Starting with the line containing "Viewport: 1564px width, 456px height." and going on through the line containing "Given: Click the 그룹화 (Group By) icon", return the lines of the data below exactly, and only those.

═════ EXCERPTED RECORDS

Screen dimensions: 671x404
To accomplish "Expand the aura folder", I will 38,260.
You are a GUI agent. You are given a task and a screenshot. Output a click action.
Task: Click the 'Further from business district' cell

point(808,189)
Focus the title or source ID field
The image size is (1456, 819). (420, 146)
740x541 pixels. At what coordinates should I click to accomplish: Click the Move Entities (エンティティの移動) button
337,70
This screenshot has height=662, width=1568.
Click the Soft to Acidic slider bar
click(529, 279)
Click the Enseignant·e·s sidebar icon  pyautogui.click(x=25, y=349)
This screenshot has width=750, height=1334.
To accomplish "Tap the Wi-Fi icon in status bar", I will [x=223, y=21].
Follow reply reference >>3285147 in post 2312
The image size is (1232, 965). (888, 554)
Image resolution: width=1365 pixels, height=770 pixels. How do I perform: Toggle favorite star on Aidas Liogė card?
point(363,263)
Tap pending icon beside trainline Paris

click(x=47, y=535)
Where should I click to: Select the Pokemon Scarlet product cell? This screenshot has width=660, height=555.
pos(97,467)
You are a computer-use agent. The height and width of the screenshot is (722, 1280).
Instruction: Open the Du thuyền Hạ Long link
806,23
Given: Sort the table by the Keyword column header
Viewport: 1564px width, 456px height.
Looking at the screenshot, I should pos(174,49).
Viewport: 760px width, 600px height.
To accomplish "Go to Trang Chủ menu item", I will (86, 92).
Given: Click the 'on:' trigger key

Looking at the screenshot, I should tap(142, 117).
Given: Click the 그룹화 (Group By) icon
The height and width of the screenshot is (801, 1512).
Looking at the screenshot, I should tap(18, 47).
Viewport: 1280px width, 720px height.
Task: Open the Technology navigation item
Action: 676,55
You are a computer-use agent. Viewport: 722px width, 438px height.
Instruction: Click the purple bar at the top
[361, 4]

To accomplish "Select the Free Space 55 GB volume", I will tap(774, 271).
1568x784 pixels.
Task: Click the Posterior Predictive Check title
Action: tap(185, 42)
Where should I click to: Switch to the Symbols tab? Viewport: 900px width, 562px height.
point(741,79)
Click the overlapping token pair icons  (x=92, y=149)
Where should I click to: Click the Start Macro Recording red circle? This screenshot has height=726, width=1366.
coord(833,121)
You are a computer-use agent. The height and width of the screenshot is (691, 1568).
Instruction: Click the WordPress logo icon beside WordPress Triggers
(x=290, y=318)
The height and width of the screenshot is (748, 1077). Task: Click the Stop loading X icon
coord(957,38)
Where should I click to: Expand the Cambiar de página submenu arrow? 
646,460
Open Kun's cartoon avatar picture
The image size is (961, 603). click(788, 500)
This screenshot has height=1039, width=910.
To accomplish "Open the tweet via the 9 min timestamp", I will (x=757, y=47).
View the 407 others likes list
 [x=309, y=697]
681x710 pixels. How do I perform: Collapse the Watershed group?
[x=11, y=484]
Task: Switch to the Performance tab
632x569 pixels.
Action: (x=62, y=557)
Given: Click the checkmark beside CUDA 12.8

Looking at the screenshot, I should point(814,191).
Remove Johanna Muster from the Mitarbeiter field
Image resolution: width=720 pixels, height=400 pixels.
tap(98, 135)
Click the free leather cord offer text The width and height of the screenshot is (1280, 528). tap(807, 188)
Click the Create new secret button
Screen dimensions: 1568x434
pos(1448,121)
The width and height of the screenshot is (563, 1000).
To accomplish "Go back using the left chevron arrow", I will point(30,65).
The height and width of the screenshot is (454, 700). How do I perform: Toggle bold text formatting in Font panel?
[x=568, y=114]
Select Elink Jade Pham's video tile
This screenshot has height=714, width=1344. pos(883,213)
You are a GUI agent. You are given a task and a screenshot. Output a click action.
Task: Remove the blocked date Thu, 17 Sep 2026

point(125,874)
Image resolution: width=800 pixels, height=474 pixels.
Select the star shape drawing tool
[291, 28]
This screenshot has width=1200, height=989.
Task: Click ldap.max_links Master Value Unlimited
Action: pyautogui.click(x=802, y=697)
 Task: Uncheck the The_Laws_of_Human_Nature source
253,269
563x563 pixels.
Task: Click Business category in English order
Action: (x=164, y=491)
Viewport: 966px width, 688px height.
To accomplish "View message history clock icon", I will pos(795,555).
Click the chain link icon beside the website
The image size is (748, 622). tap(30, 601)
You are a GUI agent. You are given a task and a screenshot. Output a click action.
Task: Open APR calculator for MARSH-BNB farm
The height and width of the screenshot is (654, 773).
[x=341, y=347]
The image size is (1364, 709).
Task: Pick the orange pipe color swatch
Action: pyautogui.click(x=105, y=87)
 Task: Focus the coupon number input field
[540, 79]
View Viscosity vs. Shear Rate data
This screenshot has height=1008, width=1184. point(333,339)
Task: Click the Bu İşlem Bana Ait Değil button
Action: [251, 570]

══════════

YOUR SOLUTION:
Viewport: 1564px width, 456px height.
Looking at the screenshot, I should pos(174,49).
Viewport: 760px width, 600px height.
To accomplish "Go to Trang Chủ menu item", I will (86, 92).
Given: Click the 'on:' trigger key

Looking at the screenshot, I should tap(142, 117).
Given: Click the 그룹화 (Group By) icon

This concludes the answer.